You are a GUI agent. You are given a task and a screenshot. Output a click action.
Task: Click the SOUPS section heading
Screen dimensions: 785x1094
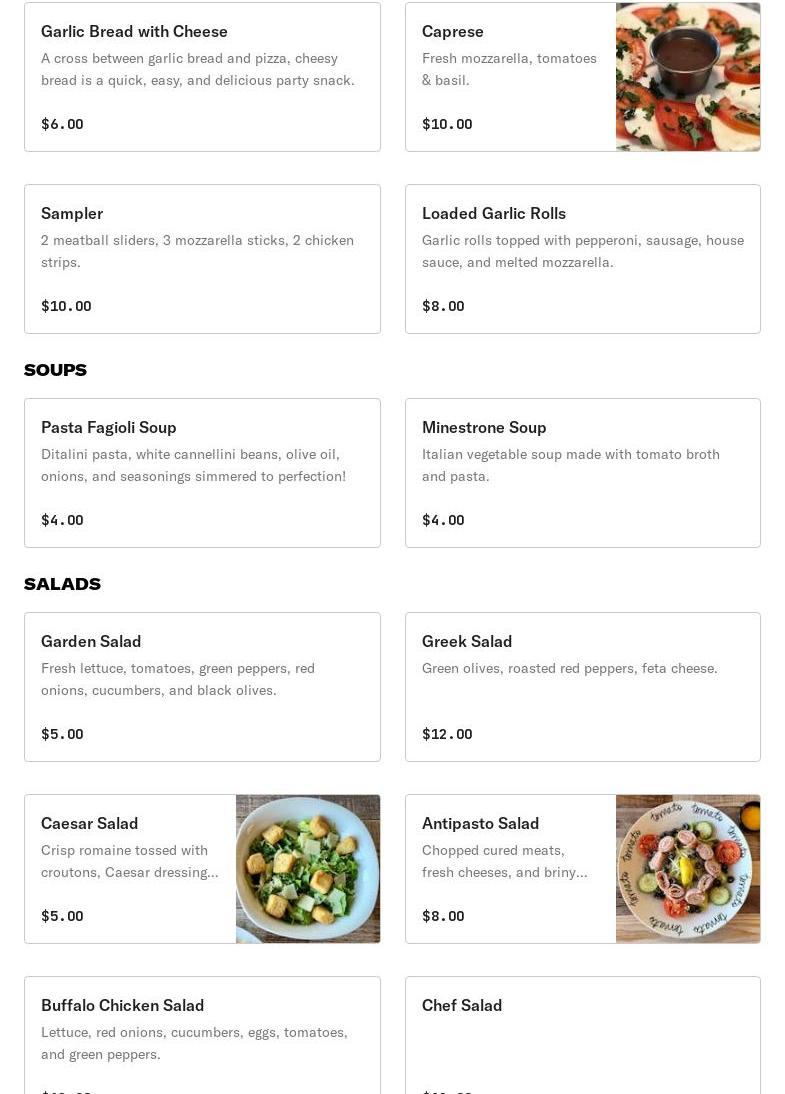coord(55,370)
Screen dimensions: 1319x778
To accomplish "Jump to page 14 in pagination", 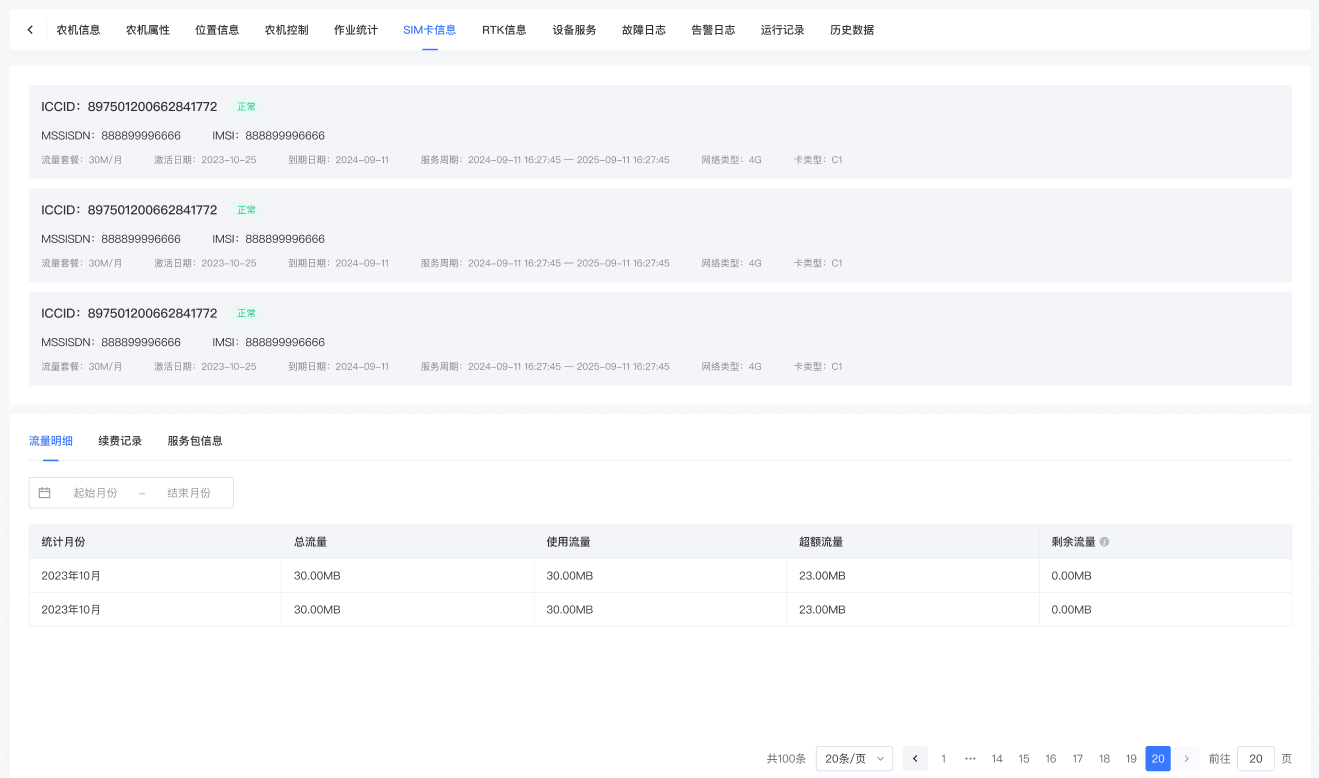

###

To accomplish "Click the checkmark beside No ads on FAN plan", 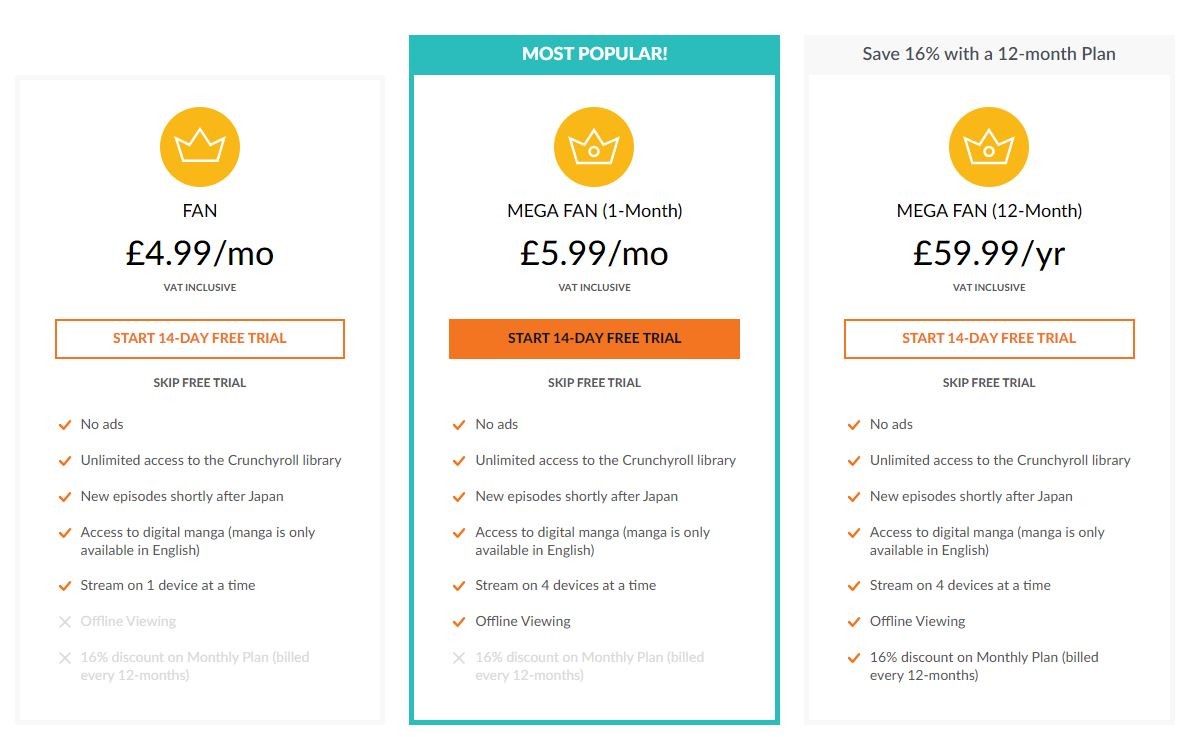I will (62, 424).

###

▶ **Stated task**
Can you rewrite the lines starting at the one containing "You are a GUI" and ending after the one containing "to page 14 in", replacing "Screen dimensions" with "Screen size" and leaving everything else unchanged? Leave the pictures out of your answer.

▶ **Result of this task**
You are a GUI agent. You are given a task and a screenshot. Output a click action.
Task: Click the SOUPS section heading
Screen size: 785x1094
coord(55,370)
Screen size: 1319x778
To accomplish "Jump to page 14 in pagination", 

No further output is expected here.